> _Instructions for the task_:
Return the data exactly, but only from the line containing "Image resolution: width=613" through its last line.

> _Provided data_:
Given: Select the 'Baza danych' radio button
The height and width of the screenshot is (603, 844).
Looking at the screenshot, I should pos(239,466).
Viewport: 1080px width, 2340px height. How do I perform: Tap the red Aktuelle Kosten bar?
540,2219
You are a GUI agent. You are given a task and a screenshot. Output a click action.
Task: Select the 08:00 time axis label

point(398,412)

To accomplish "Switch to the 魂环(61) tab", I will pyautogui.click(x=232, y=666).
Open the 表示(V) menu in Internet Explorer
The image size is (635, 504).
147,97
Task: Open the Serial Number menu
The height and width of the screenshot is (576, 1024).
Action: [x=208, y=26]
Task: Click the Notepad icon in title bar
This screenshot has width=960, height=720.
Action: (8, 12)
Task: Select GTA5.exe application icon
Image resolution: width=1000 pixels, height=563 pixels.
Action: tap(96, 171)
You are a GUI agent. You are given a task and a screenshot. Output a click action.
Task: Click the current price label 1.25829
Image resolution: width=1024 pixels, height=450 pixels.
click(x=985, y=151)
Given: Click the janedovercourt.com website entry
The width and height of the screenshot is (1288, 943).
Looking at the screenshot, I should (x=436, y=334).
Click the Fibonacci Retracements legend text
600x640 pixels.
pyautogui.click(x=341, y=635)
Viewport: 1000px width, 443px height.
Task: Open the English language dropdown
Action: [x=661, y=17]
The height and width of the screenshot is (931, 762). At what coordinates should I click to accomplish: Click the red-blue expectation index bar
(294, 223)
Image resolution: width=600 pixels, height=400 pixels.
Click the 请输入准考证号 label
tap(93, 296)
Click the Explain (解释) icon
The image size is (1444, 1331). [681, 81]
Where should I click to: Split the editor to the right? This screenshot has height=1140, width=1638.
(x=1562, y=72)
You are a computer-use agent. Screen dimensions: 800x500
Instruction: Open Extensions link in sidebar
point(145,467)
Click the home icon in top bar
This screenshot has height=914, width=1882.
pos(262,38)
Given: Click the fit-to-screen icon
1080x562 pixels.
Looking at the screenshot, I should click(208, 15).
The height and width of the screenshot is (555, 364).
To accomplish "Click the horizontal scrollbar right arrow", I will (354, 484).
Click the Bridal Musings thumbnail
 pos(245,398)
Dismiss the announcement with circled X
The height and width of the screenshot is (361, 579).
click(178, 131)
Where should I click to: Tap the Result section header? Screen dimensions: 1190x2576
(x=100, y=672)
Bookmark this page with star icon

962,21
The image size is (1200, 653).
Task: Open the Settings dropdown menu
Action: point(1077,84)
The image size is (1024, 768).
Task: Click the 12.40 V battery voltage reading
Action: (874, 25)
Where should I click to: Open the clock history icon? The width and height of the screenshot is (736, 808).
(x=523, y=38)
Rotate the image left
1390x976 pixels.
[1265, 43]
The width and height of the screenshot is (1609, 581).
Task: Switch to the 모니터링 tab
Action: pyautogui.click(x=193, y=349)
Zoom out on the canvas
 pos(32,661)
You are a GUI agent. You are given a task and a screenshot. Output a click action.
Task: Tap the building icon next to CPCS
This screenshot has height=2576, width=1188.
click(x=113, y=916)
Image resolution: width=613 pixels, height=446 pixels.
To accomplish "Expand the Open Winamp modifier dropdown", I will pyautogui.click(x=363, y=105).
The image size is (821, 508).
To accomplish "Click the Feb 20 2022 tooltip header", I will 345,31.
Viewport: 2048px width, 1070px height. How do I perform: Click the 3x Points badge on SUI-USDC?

> _Task answer_:
Image resolution: width=613 pixels, height=446 pixels.
To accomplish "Expand the Open Winamp modifier dropdown", I will pyautogui.click(x=363, y=105).
The image size is (821, 508).
To accomplish "Click the Feb 20 2022 tooltip header", I will 345,31.
Viewport: 2048px width, 1070px height. How do I perform: Click the 3x Points badge on SUI-USDC?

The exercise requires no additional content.